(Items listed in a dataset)

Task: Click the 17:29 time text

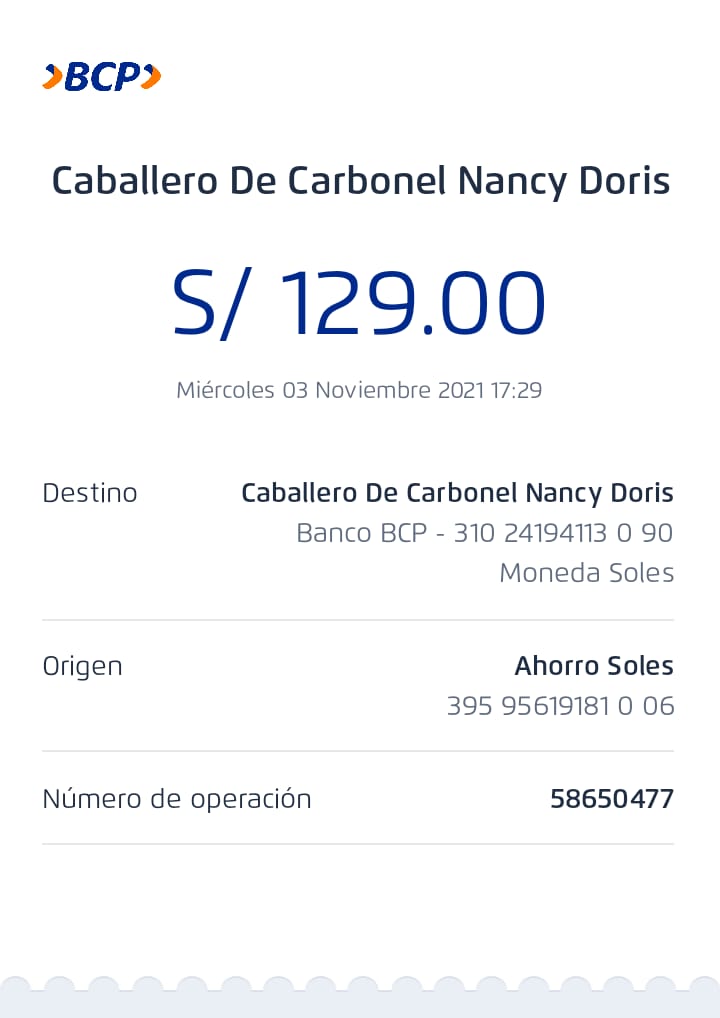Action: (516, 390)
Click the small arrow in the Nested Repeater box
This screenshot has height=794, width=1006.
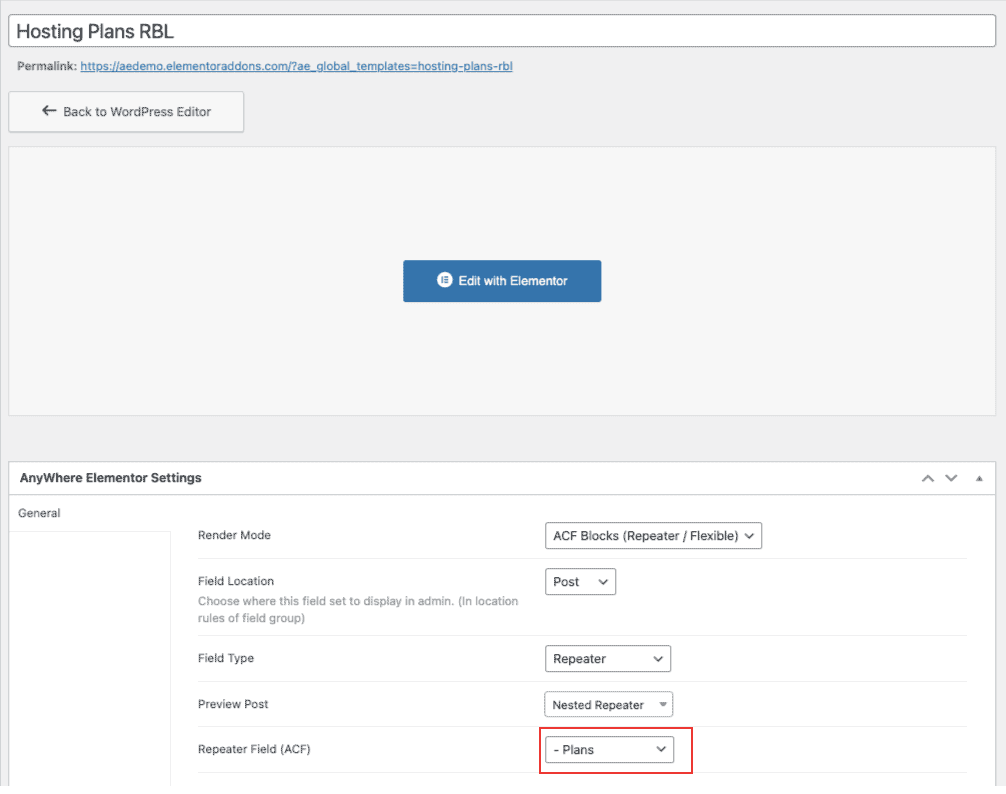point(663,704)
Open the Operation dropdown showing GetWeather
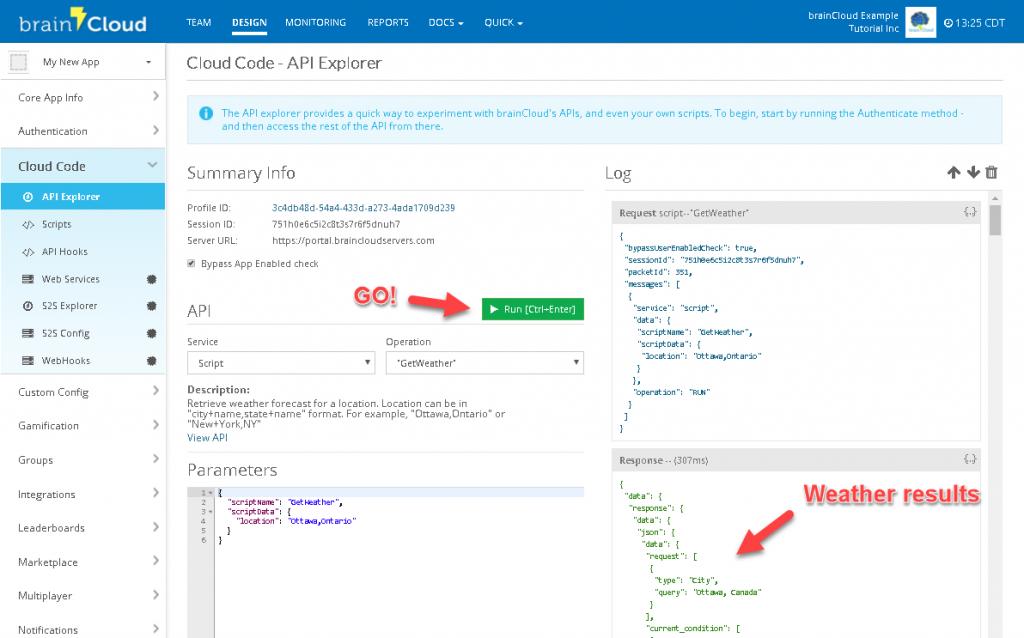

**REQUIRED WORK:**
Repeat every line of the listing above word for word, leaving out the pictures.

**WRITTEN REPLY:**
Task: Click the 17:29 time text

Action: (516, 390)
Click the small arrow in the Nested Repeater box
This screenshot has height=794, width=1006.
point(663,704)
Open the Operation dropdown showing GetWeather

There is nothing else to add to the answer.